How 'Windows' affect time series forecasting

I am trying to understand the code used in:

They define further below what is a ‘multi_window’ in which several inputs have a label of several outputs. The WindowGenerator class is defined as:

class WindowGenerator():
  def __init__(self, input_width, label_width, shift,
               train_df=train_df, val_df=val_df, test_df=test_df,
               label_columns=None):
    # Store the raw data.
    self.train_df = train_df
    self.val_df = val_df
    self.test_df = test_df

    # Work out the label column indices.
    self.label_columns = label_columns
    if label_columns is not None:
      self.label_columns_indices = {name: i for i, name in
                                    enumerate(label_columns)}
    self.column_indices = {name: i for i, name in
                           enumerate(train_df.columns)}

    # Work out the window parameters.
    self.input_width = input_width
    self.label_width = label_width
    self.shift = shift

    self.total_window_size = input_width + shift

    self.input_slice = slice(0, input_width)
    self.input_indices = np.arange(self.total_window_size)[self.input_slice]

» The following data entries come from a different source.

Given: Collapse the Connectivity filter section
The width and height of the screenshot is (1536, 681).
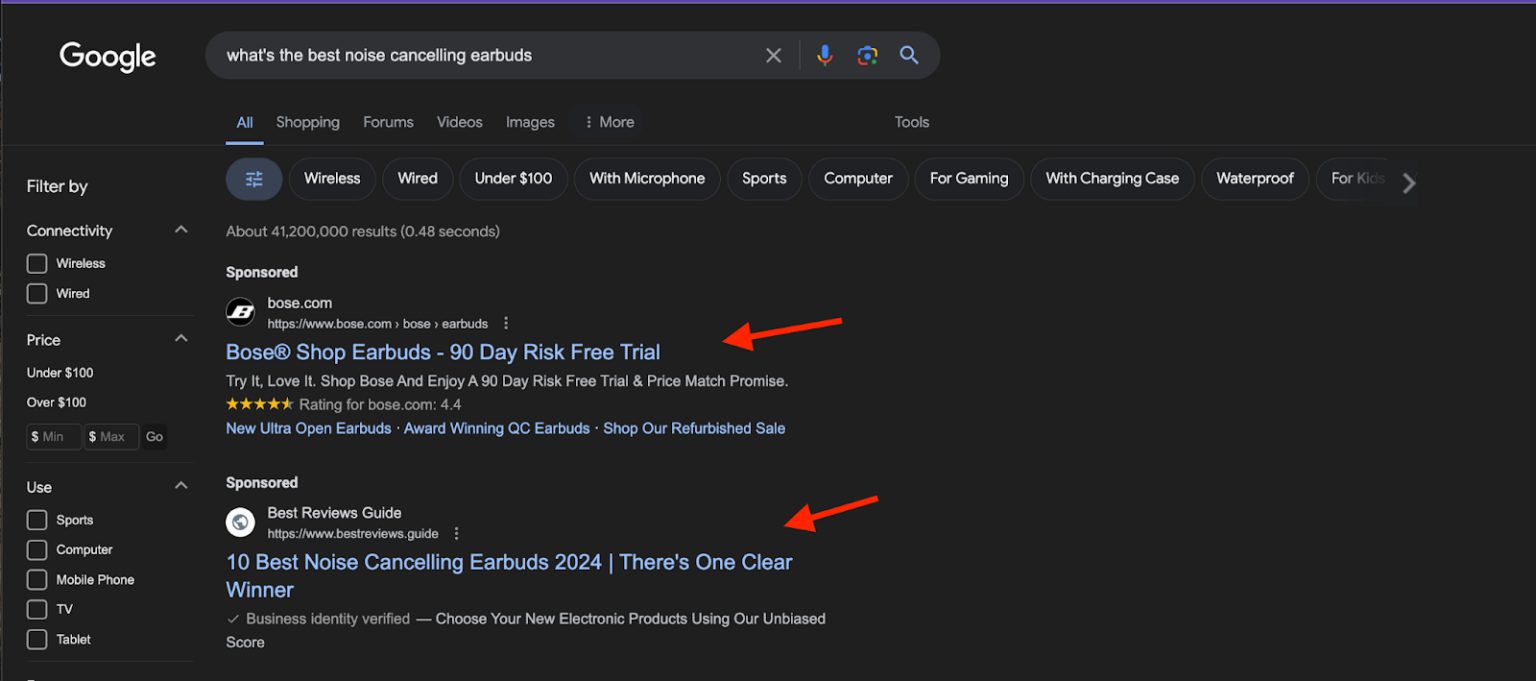Looking at the screenshot, I should pyautogui.click(x=181, y=229).
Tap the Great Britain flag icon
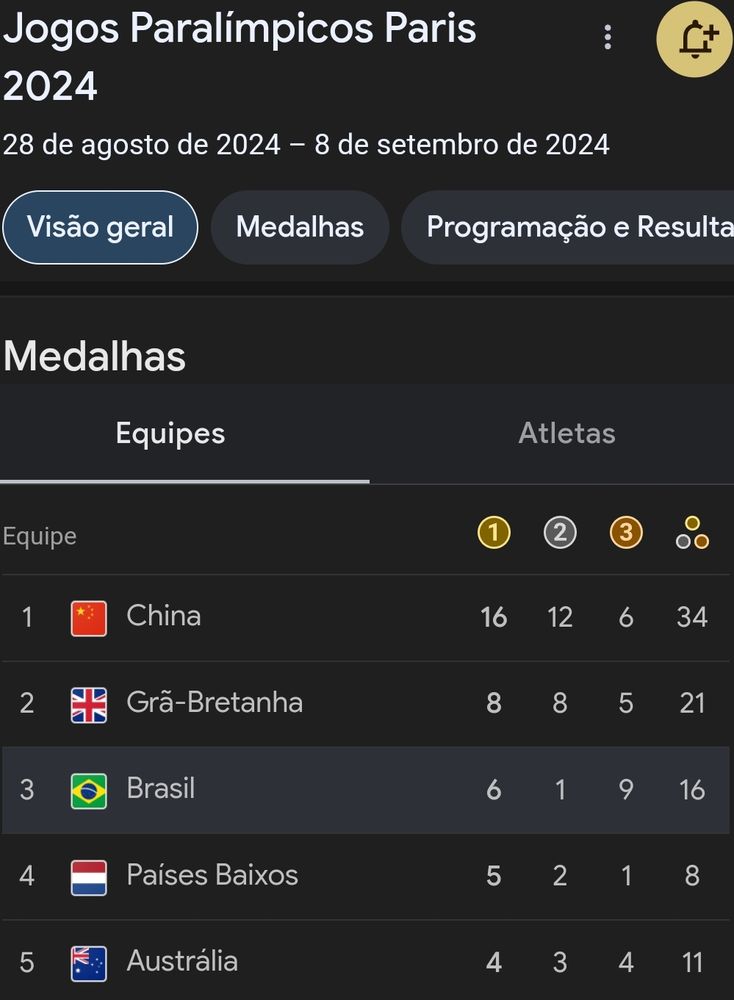This screenshot has width=734, height=1000. pyautogui.click(x=89, y=704)
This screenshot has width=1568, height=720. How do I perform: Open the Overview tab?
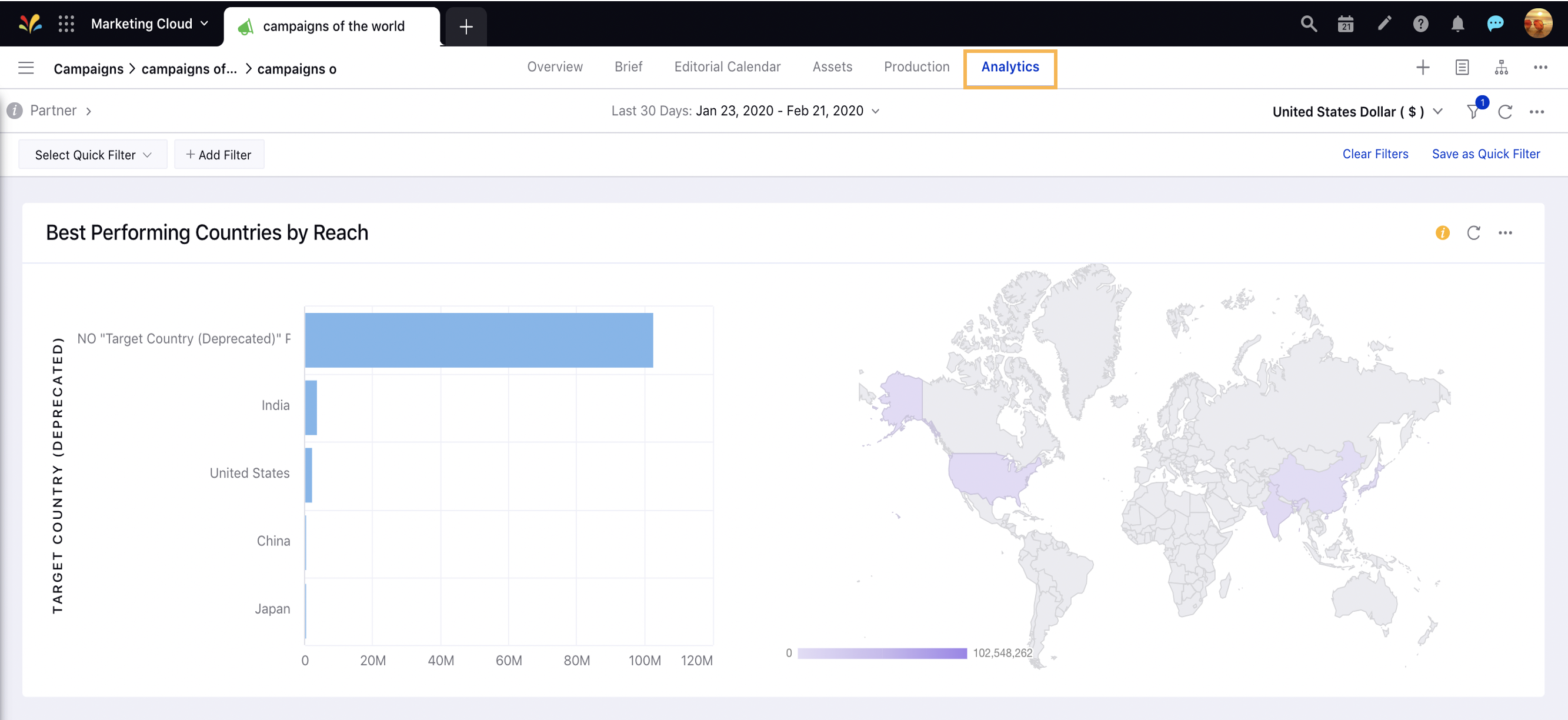click(x=555, y=67)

    self.label_start = self.total_window_size - self.label_width
    self.labels_slice = slice(self.label_start, None)
    self.label_indices = np.arange(self.total_window_size)[self.labels_slice]

  def __repr__(self):
    return '\n'.join([
        f'Total window size: {self.total_window_size}',
        f'Input indices: {self.input_indices}',
        f'Label indices: {self.label_indices}',
        f'Label column name(s): {self.label_columns}'])

But this is then used as an input when calling the ‘model.fit’ function:

def compile_and_fit(model, window, patience=2):
  early_stopping = tf.keras.callbacks.EarlyStopping(monitor='val_loss',
                                                    patience=patience,
                                                    mode='min')

  model.compile(loss=tf.losses.MeanSquaredError(),
                optimizer=tf.optimizers.Adam(),
                metrics=[tf.metrics.MeanAbsoluteError()])

  history = model.fit(window.train, epochs=MAX_EPOCHS,
                      validation_data=window.val,
                      callbacks=[early_stopping])
  return history

You can see this in the initialization of ‘history’ where the training set of the raw data is returned.

From what I can make sense of, the input_width and label_width of the Window does not affect what goes into the LSTM at all, as the only thing that is being called is the validation and test sets.

Hi @Carl_Johnson,

Sorry for the delay in response.
The window parameters (input_width and label_width) are important for preparing the training data, even if they’re not directly used in the model.fit() call.It has been used for transforming the raw time series data into suitable format for in case of LSTM it expects input in the shape (batch_size, timesteps, features).

In this tutorial, we can see that the make_dataset() method and the timeseries_dataset_from_array() function create sequences based on the total window size. The split_window() method then explicitly separates these sequences, extracting input sequences of length input_width and label sequences of length label_width. When calling model.fit(), the training dataset passed to the model contains sequences prepared according to these window parameters.So, the windows would definitely affect the timeseries forecasting.

Hope this helps.Thank You.